The most important part of this book is Batman’s other protegé of the time, Azrael (Jean-Paul Valley to his friends), donning the cape and cowl so that Gotham won’t feel abandoned in her hour of need — all with Bruce’s blessing. It’s apparently good enough to fool Jim Gordon, at least at first glance:

I think I once remarked that, as much as I love Aparo’s Batman, and I do, his male characters often had a sameness to them. I realize the cowl doesn’t leave a great deal of room for facial differentiation, but the Azrael-Batman looks EXACTLY like Batman-Batman. This isn’t a huge complaint, but it is kind of funny. Of course, this is a universe where a suit and a pair of glasses makes one an UNDETECTABLE MASTER OF DISGUISE, so…

I have terrible memories of “Knightfall” and everything about it. As soon as it started, I wanted it to end, because you could tell from solicitations where it was headed, and the concurrent Superman/Doomsday sturm und drang was leaving a bitter, pointless taste in my mouth. All that hazarai and you’re right back to where you started, you know? And God forbid any of the “major changes” to these flagship characters had actual permanence, like the real Superman being that snotty little earring-wearing punk Superboy, or the New Batman wearing embarrassing, garish armor that would make Tony Stark blush (WHY BOTHER WITH THE CAPE?). That would suck even worse.

It just seemed like a lot of wheel-spinning. Money-making wheel-spinning. Still does.

But, if you carve out this one comic from that whole, it actually has some quality. Batman’s dire straits, while extreme, do grab the reader. Moench’s script doesn’t set the world ablaze (the dialogue in the Bane-Catwoman sequence above isn’t exactly Mametian in its pop and intensity), but it doesn’t give you a headache, like a terrible Todd McFarlane script that makes you feel like you’re living inside a goddamn bass drum. And Aparo, though he was losing his fastball at this point (there’s a stiffness to the sequencing that I can’t quite describe, but I know it’s there), is still the definitive Batman artist of my generation, and his visual conception of everything in that orbit will always be held dear.
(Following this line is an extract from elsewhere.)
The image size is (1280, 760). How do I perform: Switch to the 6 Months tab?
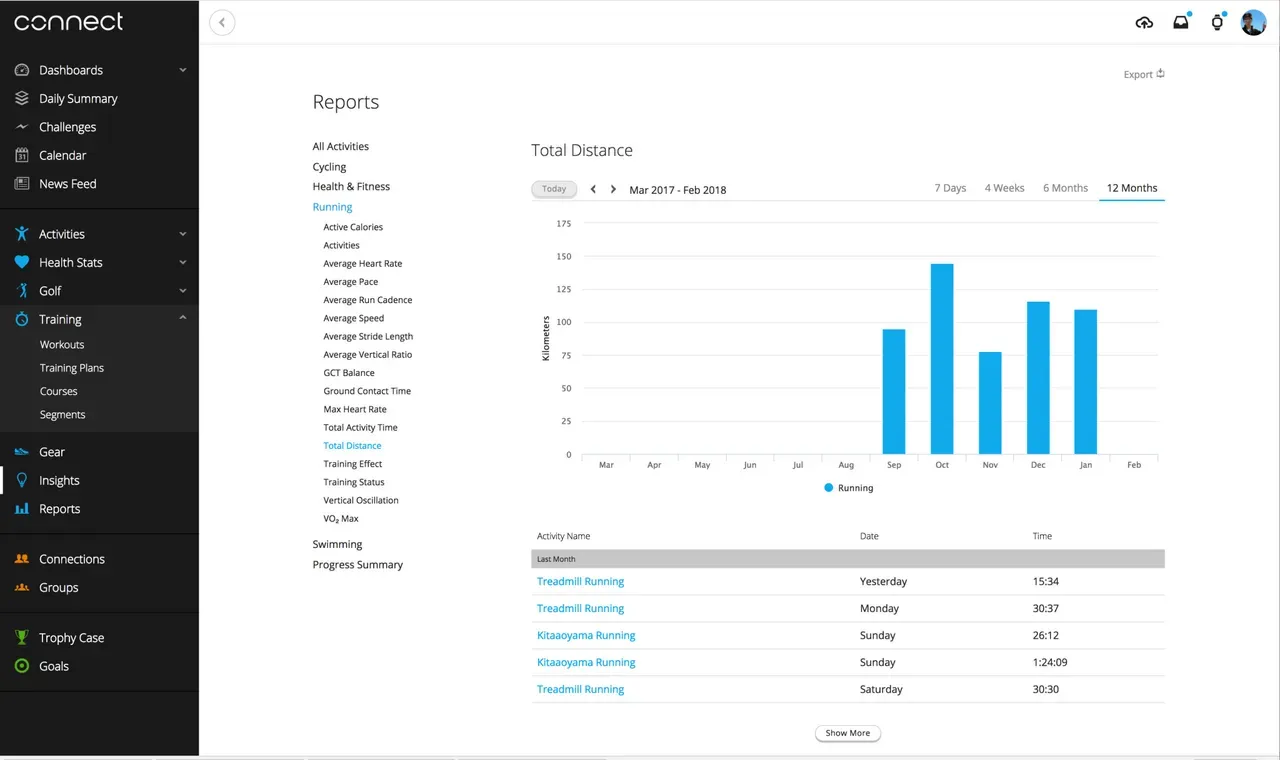(x=1065, y=188)
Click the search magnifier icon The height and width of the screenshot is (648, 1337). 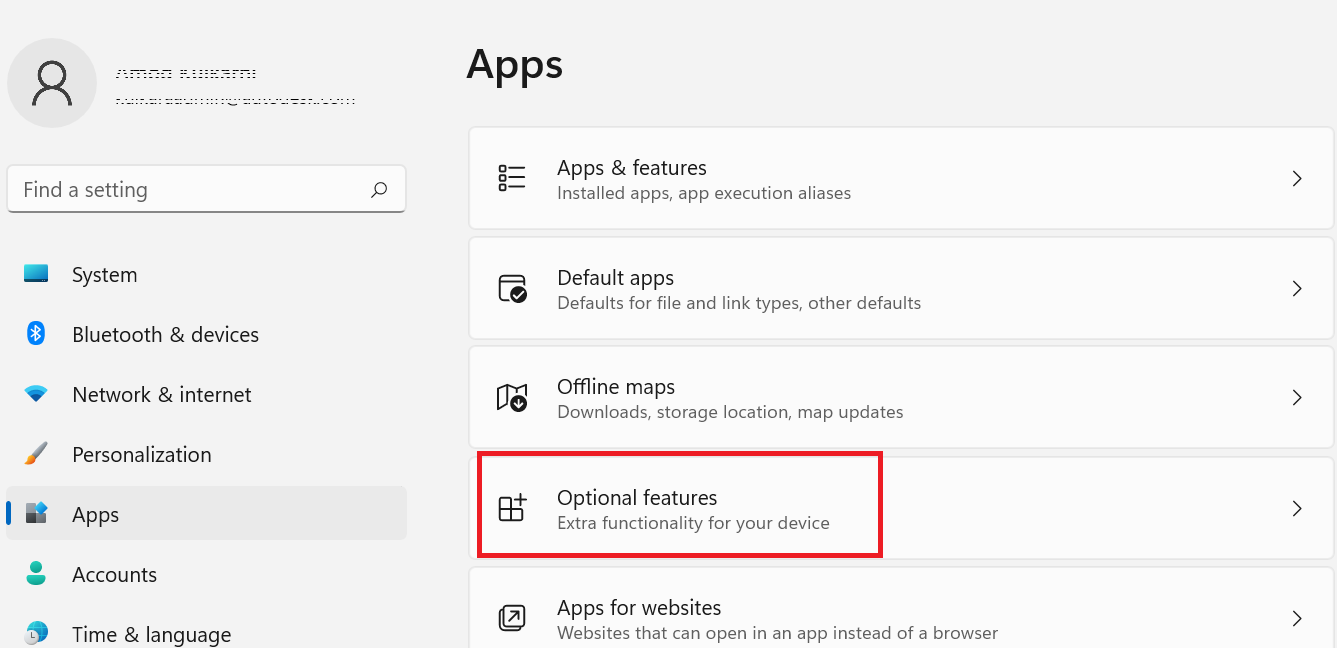tap(379, 189)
Really, could anyone draw a stern, glowering Caped Crusader better? Even if the person behind the mask is (supposedly) different?

And Bane and Catwoman. I didn’t care about either of them then. I really don’t care now. Does this bode well for next week? We shall see. Maybe we’re all ready for a fresh take. YOUR MOVE, NOLAN.

5 Comments leave one →
  1. Brian Stanley permalink
    July 14, 2012 12:24 pm

    I agree completely that Knightfall seemed like a waste of time in 1992, 1993 and 1994 and even moreso in retrospect.

    Even in that pre-internet age, i remember DC intimating Batman would be the next character to undergo massive changes, just as Azrael and Bane were introduced in their own special issues (mini-series) and then focused on more than villains and associates who’d been around for years.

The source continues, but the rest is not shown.